## Goal of the exercise:
Please return the lines below verbatim, beginning at the one that has "656x307 pixels." and stopping after the one that has "Open the Альтернативные иерархии section", and add no other lines.

## Dataset content:
..............................
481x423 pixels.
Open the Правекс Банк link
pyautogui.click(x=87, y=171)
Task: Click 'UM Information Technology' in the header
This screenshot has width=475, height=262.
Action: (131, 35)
..............................
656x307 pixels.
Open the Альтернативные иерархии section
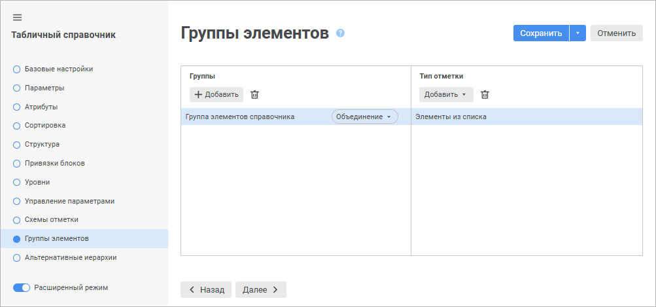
..............................
## Problem solution:
656x307 pixels.
Open the Альтернативные иерархии section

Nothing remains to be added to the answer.